Why Analyze the Stability of Nucleic Acid Drugs?

Nucleic acid molecules contain easily broken phosphodiester bonds, which are susceptible to degradation by acids, bases, hydrolytic enzymes, etc. Nucleic acid molecules are also vulnerable to degradation by intracellular and extracellular enzymes. Simultaneously, they are readily hydrolyzed by nucleases inside and outside the cell, leading to the loss of biological activity. Moreover, the physicochemical properties of nucleic acids, such as solubility and viscosity, can be easily influenced by environmental factors like temperature and pH, potentially causing a decline in the performance of the formulations. Stability analysis, however, relies on a systematic study and comprehension of the preparation and its production process. It involves designing experiments to understand how the quality characteristics change over time under the influence of various environmental factors (such as temperature, humidity, light irradiation, etc.). This analysis provides supportive information and a scientific basis for formulating the drug's prescription, process, packaging, storage conditions, re-examination period/expiry date, and the establishment of quality standards.

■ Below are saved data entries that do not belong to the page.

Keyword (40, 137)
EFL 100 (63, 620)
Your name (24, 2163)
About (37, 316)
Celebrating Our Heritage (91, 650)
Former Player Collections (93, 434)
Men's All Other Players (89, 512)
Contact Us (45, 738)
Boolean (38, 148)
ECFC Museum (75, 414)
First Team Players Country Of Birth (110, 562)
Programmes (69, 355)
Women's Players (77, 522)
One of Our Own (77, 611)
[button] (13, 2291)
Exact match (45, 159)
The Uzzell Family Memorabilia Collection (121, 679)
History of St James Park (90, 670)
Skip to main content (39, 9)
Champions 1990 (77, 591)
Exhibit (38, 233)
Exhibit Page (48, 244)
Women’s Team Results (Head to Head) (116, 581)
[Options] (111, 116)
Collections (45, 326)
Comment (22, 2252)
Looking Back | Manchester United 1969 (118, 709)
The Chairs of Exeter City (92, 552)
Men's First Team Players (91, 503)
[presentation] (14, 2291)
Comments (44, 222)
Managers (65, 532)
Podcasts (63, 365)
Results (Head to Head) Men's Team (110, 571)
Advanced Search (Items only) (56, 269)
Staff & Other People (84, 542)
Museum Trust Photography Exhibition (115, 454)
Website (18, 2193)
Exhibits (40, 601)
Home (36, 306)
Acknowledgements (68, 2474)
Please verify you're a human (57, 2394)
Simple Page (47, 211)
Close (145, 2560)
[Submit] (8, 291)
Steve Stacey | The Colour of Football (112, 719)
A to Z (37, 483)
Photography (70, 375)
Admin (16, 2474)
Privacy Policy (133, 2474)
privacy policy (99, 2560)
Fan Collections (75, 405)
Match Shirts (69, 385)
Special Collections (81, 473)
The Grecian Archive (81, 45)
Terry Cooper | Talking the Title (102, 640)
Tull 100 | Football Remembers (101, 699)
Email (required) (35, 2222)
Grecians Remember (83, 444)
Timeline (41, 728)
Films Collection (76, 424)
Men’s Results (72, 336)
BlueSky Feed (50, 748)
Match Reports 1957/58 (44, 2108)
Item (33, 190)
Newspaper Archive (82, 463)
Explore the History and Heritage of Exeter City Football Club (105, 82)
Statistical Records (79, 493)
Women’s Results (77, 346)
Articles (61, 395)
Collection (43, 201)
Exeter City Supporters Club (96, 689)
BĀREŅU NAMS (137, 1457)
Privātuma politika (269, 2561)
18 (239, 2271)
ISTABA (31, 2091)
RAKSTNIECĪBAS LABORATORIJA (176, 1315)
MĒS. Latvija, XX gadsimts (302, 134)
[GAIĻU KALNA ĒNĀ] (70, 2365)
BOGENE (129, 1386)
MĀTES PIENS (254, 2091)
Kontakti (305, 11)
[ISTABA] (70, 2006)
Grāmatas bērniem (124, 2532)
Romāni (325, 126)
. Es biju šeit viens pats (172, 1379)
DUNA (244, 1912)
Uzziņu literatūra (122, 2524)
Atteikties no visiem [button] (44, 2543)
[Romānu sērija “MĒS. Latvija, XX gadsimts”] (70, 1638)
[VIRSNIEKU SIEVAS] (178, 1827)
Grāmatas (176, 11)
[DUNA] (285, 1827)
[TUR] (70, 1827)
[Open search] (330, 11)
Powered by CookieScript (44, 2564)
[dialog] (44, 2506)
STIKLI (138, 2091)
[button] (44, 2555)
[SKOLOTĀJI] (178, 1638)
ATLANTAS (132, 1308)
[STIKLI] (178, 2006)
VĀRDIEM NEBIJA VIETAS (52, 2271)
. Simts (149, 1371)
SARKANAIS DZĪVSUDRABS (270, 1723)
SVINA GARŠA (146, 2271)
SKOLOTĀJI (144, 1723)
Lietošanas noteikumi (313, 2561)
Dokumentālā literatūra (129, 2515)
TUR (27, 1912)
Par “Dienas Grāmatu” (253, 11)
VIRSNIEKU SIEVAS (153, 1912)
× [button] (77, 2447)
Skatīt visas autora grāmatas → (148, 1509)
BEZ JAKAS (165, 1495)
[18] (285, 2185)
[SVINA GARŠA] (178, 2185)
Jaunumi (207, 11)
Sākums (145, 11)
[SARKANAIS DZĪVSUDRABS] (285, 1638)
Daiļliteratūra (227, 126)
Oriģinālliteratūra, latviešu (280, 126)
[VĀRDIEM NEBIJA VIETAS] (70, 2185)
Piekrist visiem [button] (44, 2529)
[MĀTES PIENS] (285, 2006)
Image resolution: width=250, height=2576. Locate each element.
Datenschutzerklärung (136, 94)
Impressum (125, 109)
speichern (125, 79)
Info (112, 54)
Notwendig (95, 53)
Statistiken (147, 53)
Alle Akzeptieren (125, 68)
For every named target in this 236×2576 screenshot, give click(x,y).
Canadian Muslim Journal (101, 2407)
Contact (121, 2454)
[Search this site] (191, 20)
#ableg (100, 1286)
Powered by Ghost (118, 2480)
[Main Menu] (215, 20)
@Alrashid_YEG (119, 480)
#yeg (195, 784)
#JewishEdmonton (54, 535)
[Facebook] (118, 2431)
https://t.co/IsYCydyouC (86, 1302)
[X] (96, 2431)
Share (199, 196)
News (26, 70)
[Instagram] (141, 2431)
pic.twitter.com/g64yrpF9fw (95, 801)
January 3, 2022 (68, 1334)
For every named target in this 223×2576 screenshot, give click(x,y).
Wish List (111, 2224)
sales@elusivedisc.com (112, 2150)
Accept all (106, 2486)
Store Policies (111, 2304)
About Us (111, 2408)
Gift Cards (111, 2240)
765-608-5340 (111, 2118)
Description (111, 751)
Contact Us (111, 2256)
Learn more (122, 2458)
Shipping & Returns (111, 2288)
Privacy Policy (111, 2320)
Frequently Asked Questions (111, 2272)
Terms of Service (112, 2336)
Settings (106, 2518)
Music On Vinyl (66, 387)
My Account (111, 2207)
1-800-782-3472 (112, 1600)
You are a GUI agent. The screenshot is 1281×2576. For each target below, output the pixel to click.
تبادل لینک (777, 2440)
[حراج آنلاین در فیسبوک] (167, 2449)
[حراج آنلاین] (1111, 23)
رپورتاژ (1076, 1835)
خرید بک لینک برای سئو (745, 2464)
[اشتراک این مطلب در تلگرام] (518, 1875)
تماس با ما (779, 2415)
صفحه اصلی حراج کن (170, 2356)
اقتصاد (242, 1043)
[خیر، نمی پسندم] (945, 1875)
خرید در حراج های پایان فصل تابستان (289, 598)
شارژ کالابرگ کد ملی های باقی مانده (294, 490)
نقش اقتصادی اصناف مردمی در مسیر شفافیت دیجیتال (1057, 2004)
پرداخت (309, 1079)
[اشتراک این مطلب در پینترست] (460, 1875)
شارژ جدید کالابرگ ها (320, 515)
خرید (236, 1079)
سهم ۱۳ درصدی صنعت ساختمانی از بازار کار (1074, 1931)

Fig.1 Factors affecting nucleic acid drug stability. Fig.1 Some factors affecting the stability of nucleic acid drugs. (CD Formulation)

Explore Our Nucleic Acid Stability Analysis Services

Nucleic acid drug stability analysis is crucial for designing suitable formulations and developing stability measures. The stability study is essential for production and marketing capabilities, as well as for promoting the application of drugs with low toxic side effects and high efficacy.

CD Formulation offers customers comprehensive stability study services that strictly adhere to the principles of formulation stability based on the product's usage environment, packaging, storage, and transportation.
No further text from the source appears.